Pang: The general crowd of people who might not travel or who do not have a background in gastronomy have a completely different idea of what Thai food is. So, the perception is still different from the reality in many ways. People apply the same rules to all restaurants, and if we label ourselves as a fine-dining restaurant, then people have a certain perception and use Western standards to apply it to our food, which does not work — like people ask for table salt to season their food, but that’s not really needed in Thai cuisine.

Do you rely on importing ingredients or are local products used?

Poolkuan: Benjarong believes in ensuring the use of high quality ingredients and takes its commitment seriously by importing these ingredients from Thailand on a weekly basis.

Asmitha: Most of the essential ingredients are imported from Thailand such as curry paste, coconut milk, Thai mango and Thai fresh herbs like lemon grass, galangal, Thai sweet basils and betel leaves.

Deconinck: Given the difference in weather and climate between Dubai and Thailand, we have to import particular Thai products to ensure that we match the expectations of our customers.

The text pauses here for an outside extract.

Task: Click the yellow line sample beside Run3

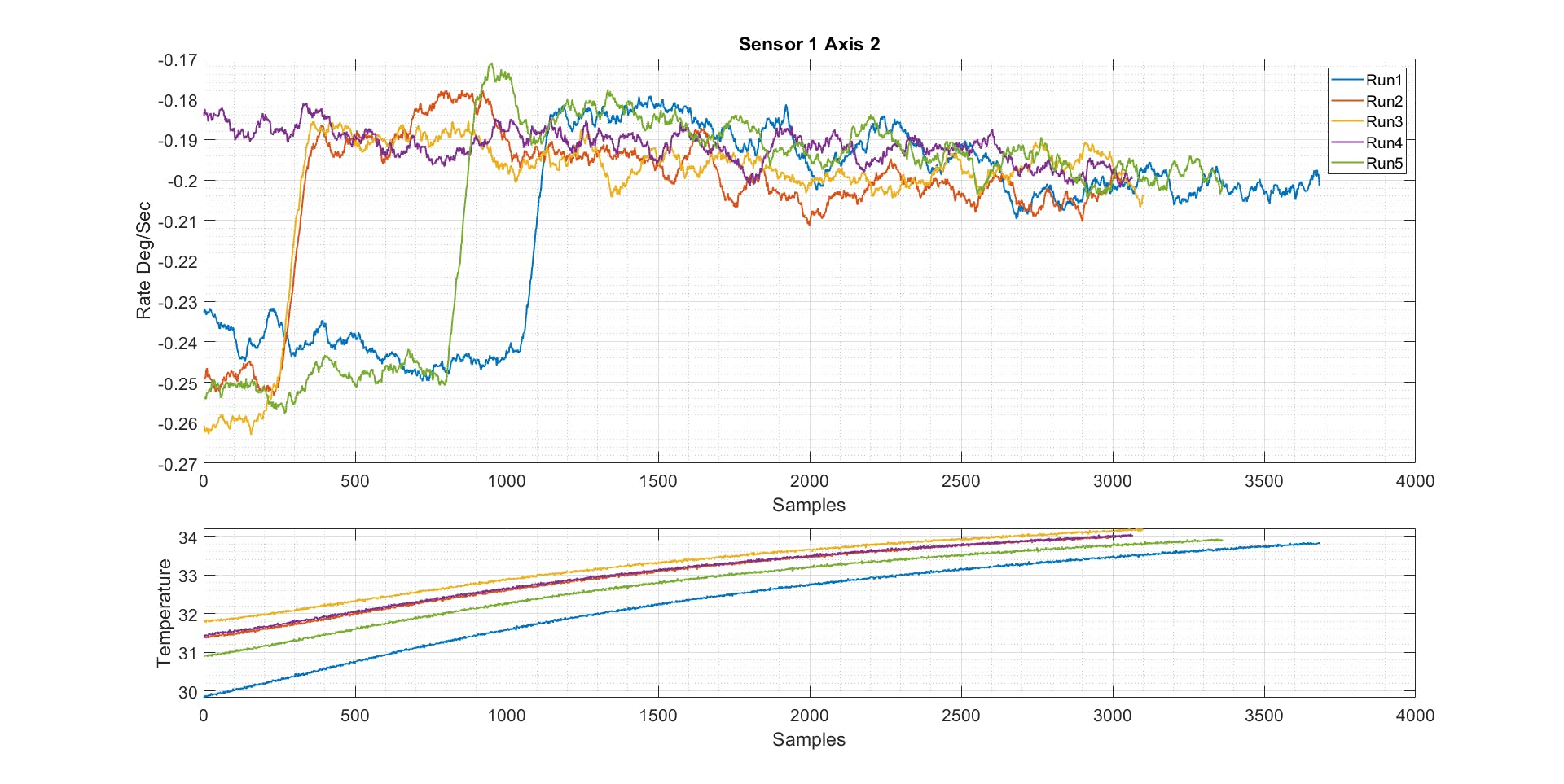Action: tap(1347, 121)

Pang: A cuisine’s success depends on the quality of its ingredients. Once you have the right quality ingredients, there is no limit to what you can achieve. We source locally when we can, however, it’s simply not going to get the right balance of taste and texture if we miss even one ingredient, which is why we have to rely on importing many of our ingredients. Ingredients like duck egg, fresh jasmine flower, pure palm sugar and fresh coconut cream are very difficult to source locally.